At the end of the surgery, which I lost my esophagus due to the infection, my family was told about me being in extremely critical condition and to bring in any family members that may wish to say goodbye. I was on life support in ICU for a week. When I passed critical, the doctor's told my family that I was a miracle.
While I was in ICU, I had experiences. At first I did not tell anyone because I was not sure what really happened, and it was still a little fuzzy since I was so medicated.
A few days later, it all came back because while I was sleeping I woke up and realized that I was subconsciously trying to go back. So, here is what I remembered.
I would open my eyes in the hospital bed and a blue-eyed wolf was next to me. I don't remember getting out of my bed, but I would go down a hall with the wolf. We would get to a door and somehow the wolf opened the door. A blond woman, wearing white was on the other side. I never saw her face. She and the wolf led me down a long dark tunnel. She was on my right and the wolf on my left. I remember holding onto the wolf's fur. I never saw a bright light. At the end of the tunnel, the woman opened a door and I walked out to a large field. It was beautiful. There were trees, flowers, and many birds. There were a lot of people, but it did not seem crowded. I walked up a small hill and sat with a woman who had short dark hair. She was sitting with her knees pulled up and arms wrapped around her knees. We talked. I can't remember anything we said. When it was my time to leave, I knew I would walk back to the door. The woman and the wolf were there and walked me back through the tunnel. Once through the other door, the wolf would take me back to my room.
I had this experience more than once because I remember feeling so relieved when I would open my eyes and the wolf would be there. That is why I was trying to go back later. I realized that I could not go back on my own and could only go back if the wolf took me.

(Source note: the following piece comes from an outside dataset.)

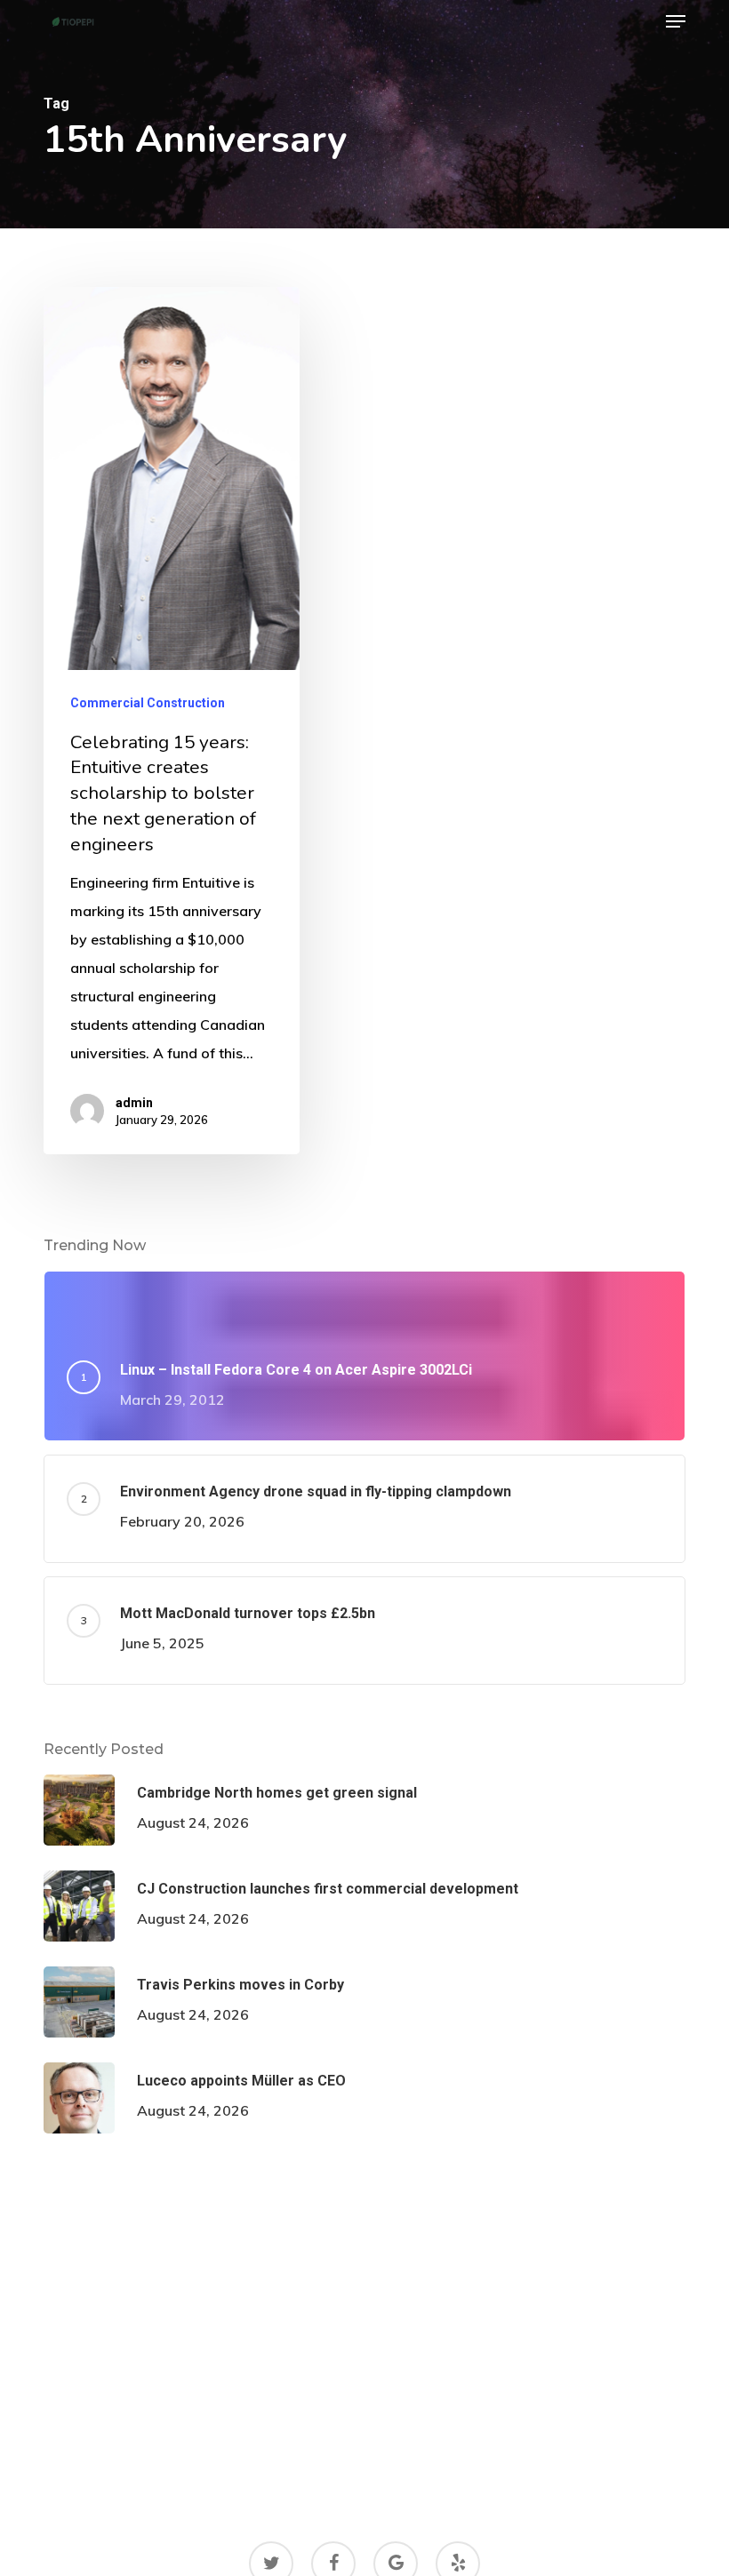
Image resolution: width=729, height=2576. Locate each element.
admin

I do not know if this was a NDE. My doctor's, when I finally told them, were hesitant to discuss it. I talked to a few ministers, but they thought it was the drugs. I talked to a shaman once who told me it was a shamanic experience. I really don't know, but my strong feeling is I went to a "holding place" not quite on the other side, and not in my present state either. I began to believe that maybe it was a place where real sick people went for extra healing energy and that maybe the woman (whom I think of as my spiritual guide) and the wolf provided me with the energy to beat the odds. I know that the woman and I talked about very important things and it upsets me that I can't remember. But, I did feel led to certain life changes when I returned to my health.
After I healed, I left a relationship that I should have left years ago, took classes in energy healing, and started to read medicine cards. Lately I have felt lost and I am beginning to think that my depression has to do with my experience. I am wondering if I was told to follow a certain path and I am not doing it. I used to work in a non-profit and left due to financial and health insurance issues. I am now wondering if I should go back. I feel so drawn to help people. I want people in this world to feel that someone loves and cares about them.